I agree about the writing, but as someone who was trained as an engineer and married to an English major, I also get the woes of having poor grammar skills. Luckily, there are some nice hacks around this. One I use is the Grammerly plugin for Chrome. It helped me correct 5 of my mistakes here.
The poll for interoperabilty should be taken down, made a secret, and never mentioned again as it’s embarrassing. Anyone who actually read the proposed rule knows there is only one thing specifically denied: patient access to data.
Richie, as someone who hasn’t read the proposed rule, do you mind elaborating? Does it really deny patients access to their data? Thanks.
Yes Anon, I believe it’s in the referenced in supporting documents.
Initial: Patients want to know who is grabbing their info. Follow-up: that part of the law got specifically wiped away.
It’s also noted in the first comment of the proposed rule (long document, but it’s in there).
Re: AL hospitals paying sales tax on software purchases. Why would a not-for-profit pay taxes? Or does this only apply to for-profits? How is it any different than the historical process?
The actual operating entity, according to the lawsuit, is Jack Hughston Memorial Hospital in Phenix City, which is physician owned and I assume for profit (although I could find nothing saying anything about it either way).

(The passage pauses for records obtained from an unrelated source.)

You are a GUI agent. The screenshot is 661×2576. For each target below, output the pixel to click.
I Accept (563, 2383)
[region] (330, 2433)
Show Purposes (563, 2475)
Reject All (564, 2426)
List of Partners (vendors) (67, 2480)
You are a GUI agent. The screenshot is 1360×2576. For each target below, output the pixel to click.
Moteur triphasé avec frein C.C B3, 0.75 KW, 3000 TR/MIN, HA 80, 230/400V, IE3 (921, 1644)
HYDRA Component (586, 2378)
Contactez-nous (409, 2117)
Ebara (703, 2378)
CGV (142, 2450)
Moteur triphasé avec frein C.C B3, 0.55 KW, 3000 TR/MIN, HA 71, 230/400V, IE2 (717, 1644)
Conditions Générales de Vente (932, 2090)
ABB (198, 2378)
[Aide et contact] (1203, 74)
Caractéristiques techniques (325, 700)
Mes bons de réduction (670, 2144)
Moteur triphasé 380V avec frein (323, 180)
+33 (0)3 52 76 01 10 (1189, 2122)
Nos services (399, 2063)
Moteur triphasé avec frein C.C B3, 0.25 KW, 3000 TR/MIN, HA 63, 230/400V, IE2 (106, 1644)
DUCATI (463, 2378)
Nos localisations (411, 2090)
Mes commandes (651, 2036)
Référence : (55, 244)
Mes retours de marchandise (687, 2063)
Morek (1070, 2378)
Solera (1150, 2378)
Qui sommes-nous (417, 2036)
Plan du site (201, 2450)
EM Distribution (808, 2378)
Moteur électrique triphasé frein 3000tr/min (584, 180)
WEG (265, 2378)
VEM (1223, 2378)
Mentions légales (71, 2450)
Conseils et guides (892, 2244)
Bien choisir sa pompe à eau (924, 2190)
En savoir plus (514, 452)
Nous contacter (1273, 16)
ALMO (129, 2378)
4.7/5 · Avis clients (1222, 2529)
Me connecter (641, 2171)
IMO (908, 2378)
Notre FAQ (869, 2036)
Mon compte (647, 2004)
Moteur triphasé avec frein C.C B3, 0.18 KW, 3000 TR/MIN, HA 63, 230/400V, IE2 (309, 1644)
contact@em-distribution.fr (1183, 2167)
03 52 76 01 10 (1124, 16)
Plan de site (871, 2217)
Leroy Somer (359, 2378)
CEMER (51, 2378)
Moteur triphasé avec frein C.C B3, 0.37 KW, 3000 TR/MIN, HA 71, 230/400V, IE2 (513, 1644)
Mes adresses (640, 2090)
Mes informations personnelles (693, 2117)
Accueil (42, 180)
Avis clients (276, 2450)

The ruling probably does apply only to for-profit, taxpaying hospitals. The only new issue is the interpretation of whether buying Medhost involved custom programming services or an off the shelf product. Medhost correctly categorized the sale as a product sale and remitted to the state the sales tax due that the hospital paid on its invoice, but the hospital then petitioned the state to give back the $18,000 in arguing that the technical work to install it was not a tangible product but rather a service. They eventually lost.